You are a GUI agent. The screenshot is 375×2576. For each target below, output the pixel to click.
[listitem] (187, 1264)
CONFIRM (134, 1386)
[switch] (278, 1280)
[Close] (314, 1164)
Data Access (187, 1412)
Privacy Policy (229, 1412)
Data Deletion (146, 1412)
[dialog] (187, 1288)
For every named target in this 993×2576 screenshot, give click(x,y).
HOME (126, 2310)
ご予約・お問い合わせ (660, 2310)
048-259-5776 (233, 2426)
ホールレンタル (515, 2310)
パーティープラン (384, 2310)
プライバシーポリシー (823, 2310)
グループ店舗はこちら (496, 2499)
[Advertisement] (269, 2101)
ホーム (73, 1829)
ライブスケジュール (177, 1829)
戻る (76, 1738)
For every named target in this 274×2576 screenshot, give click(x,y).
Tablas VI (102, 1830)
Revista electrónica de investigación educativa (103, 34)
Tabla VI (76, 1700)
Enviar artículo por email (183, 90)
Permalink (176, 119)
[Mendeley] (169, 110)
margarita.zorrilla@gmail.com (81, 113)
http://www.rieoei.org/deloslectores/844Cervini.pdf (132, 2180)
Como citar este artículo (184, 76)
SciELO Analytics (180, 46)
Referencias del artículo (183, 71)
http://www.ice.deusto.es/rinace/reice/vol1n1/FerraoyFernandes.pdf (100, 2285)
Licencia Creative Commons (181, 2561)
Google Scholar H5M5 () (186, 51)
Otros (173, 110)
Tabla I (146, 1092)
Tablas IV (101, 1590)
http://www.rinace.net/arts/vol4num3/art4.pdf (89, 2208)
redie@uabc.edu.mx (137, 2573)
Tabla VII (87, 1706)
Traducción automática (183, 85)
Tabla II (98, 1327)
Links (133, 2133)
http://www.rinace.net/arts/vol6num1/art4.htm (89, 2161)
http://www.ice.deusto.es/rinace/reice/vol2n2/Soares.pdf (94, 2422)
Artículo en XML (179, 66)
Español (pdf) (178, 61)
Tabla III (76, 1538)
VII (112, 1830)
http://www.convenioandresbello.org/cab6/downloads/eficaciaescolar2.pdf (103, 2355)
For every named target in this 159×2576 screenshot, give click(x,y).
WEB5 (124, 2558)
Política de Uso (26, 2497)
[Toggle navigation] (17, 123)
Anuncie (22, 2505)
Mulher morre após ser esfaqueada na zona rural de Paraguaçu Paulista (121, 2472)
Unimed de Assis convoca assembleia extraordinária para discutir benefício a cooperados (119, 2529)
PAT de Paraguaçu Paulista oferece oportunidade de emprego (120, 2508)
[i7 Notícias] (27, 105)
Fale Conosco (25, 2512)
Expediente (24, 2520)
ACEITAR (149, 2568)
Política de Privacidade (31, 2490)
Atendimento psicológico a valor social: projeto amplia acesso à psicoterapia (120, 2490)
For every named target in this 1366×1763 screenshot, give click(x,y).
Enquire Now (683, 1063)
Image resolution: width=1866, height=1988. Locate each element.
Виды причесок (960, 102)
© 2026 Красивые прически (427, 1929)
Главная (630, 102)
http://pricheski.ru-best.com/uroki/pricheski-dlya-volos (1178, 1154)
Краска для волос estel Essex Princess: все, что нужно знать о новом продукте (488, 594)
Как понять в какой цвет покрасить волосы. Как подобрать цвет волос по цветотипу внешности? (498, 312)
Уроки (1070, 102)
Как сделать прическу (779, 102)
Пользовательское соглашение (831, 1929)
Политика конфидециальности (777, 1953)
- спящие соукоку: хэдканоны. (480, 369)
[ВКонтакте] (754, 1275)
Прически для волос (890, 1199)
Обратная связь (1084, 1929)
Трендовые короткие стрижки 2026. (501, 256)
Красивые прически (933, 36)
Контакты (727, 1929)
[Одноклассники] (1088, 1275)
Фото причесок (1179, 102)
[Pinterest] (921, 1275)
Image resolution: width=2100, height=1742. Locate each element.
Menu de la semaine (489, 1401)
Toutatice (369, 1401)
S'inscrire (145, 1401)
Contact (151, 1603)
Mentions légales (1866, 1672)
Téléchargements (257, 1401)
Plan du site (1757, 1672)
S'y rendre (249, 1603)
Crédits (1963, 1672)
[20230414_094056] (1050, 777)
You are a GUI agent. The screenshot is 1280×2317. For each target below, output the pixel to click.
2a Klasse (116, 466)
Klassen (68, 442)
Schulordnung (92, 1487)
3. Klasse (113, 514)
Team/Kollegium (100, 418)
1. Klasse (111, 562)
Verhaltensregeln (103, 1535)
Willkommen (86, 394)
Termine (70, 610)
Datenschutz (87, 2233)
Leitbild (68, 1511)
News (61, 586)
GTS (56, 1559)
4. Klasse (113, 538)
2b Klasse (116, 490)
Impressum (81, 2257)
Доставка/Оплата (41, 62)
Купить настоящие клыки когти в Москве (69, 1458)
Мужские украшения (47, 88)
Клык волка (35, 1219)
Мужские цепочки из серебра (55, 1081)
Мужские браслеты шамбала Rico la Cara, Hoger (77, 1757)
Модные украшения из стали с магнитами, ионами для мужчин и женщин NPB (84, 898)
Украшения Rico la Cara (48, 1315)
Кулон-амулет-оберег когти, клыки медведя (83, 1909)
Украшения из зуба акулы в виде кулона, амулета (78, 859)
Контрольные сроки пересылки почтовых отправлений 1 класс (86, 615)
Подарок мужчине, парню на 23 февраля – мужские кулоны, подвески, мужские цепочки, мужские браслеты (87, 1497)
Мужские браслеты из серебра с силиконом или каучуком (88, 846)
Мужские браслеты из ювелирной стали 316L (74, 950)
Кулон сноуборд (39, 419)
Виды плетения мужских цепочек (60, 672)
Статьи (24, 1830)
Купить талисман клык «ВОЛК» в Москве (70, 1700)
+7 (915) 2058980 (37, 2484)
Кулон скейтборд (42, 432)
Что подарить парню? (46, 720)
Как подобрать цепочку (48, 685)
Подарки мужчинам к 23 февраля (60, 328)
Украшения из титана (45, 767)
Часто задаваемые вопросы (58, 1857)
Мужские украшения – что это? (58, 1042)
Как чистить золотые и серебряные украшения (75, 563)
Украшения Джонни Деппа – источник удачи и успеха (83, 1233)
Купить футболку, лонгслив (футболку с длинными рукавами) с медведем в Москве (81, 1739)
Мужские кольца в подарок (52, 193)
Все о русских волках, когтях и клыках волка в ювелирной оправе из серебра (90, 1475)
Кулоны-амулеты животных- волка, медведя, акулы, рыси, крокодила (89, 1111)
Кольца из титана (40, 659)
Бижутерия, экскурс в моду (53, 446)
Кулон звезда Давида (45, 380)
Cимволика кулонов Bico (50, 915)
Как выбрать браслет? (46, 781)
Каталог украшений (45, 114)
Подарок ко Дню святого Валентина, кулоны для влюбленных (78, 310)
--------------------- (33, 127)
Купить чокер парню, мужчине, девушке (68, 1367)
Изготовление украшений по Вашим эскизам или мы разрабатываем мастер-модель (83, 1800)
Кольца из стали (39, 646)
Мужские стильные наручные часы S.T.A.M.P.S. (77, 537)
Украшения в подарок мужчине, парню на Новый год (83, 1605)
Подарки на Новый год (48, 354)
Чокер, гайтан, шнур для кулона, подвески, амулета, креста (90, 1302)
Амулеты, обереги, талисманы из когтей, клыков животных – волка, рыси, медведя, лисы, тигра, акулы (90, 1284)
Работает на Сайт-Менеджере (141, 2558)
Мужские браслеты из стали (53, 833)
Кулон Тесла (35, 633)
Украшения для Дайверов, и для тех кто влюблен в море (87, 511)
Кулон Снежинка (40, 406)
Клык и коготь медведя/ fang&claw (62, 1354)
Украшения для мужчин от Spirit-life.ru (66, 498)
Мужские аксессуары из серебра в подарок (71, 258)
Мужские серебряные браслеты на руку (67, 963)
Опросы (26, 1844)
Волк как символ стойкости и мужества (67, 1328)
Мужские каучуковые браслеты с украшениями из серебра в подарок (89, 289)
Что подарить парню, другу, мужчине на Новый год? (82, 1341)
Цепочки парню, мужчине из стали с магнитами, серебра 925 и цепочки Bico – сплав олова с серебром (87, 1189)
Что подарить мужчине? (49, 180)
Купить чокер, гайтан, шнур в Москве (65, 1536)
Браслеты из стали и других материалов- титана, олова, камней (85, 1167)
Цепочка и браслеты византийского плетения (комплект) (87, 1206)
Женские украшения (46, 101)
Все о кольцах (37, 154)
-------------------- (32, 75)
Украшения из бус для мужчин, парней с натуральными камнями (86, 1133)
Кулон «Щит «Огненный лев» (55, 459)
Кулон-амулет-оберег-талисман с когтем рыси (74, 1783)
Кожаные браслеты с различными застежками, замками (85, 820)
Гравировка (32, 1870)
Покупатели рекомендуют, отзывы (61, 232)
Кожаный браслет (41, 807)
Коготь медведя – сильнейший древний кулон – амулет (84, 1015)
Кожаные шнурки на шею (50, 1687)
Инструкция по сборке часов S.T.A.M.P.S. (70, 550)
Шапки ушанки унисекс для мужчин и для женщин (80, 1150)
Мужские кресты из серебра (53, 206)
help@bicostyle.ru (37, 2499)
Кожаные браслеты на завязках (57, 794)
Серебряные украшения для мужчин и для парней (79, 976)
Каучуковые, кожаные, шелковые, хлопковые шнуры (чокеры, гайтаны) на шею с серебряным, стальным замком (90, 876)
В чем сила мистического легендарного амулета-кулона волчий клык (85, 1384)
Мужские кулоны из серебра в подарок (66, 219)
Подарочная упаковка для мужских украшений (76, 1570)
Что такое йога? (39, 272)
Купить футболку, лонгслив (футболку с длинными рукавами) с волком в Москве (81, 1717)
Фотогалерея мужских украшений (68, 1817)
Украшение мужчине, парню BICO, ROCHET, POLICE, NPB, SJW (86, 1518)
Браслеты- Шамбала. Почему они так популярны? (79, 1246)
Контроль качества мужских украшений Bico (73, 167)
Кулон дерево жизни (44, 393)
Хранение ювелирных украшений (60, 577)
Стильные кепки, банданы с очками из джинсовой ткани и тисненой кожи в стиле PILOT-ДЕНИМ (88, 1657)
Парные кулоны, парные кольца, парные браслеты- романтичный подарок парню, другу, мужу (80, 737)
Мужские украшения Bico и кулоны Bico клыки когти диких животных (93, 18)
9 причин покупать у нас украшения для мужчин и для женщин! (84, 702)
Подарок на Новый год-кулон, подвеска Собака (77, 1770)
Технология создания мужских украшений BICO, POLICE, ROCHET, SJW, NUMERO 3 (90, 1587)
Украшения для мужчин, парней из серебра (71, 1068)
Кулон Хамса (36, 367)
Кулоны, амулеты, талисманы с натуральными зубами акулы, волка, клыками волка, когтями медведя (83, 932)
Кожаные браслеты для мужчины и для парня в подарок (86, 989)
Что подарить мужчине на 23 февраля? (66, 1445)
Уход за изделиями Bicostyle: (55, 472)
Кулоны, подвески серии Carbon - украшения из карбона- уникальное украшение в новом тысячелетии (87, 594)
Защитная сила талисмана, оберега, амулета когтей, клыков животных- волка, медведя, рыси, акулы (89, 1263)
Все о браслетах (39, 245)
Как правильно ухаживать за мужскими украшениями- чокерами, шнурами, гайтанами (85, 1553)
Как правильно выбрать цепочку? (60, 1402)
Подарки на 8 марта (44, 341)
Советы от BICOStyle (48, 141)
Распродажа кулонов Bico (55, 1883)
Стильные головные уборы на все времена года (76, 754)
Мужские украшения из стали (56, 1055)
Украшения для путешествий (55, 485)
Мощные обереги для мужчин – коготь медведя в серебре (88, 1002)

————————

• [EXERCISE AIM]:
From the data above, output only the lines between the line containing "2058980 (37, 2484)" and the line containing "Мужские стильные наручные", inclusive, exactly as written.

• [SOLUTION]:
+7 (915) 2058980 (37, 2484)
Кулон скейтборд (42, 432)
Что подарить парню? (46, 720)
Как подобрать цепочку (48, 685)
Подарки мужчинам к 23 февраля (60, 328)
Украшения из титана (45, 767)
Часто задаваемые вопросы (58, 1857)
Мужские украшения – что это? (58, 1042)
Как чистить золотые и серебряные украшения (75, 563)
Украшения Джонни Деппа – источник удачи и успеха (83, 1233)
Купить футболку, лонгслив (футболку с длинными рукавами) с медведем в Москве (81, 1739)
Мужские кольца в подарок (52, 193)
Все о русских волках, когтях и клыках волка в ювелирной оправе из серебра (90, 1475)
Кулоны-амулеты животных- волка, медведя, акулы, рыси, крокодила (89, 1111)
Кольца из титана (40, 659)
Бижутерия, экскурс в моду (53, 446)
Кулон звезда Давида (45, 380)
Cимволика кулонов Bico (50, 915)
Как выбрать браслет? (46, 781)
Каталог украшений (45, 114)
Подарок ко Дню святого Валентина, кулоны для влюбленных (78, 310)
--------------------- (33, 127)
Купить чокер парню, мужчине, девушке (68, 1367)
Изготовление украшений по Вашим эскизам или мы разрабатываем мастер-модель (83, 1800)
Кольца из стали (39, 646)
Мужские стильные наручные часы S.T.A.M.P.S. (77, 537)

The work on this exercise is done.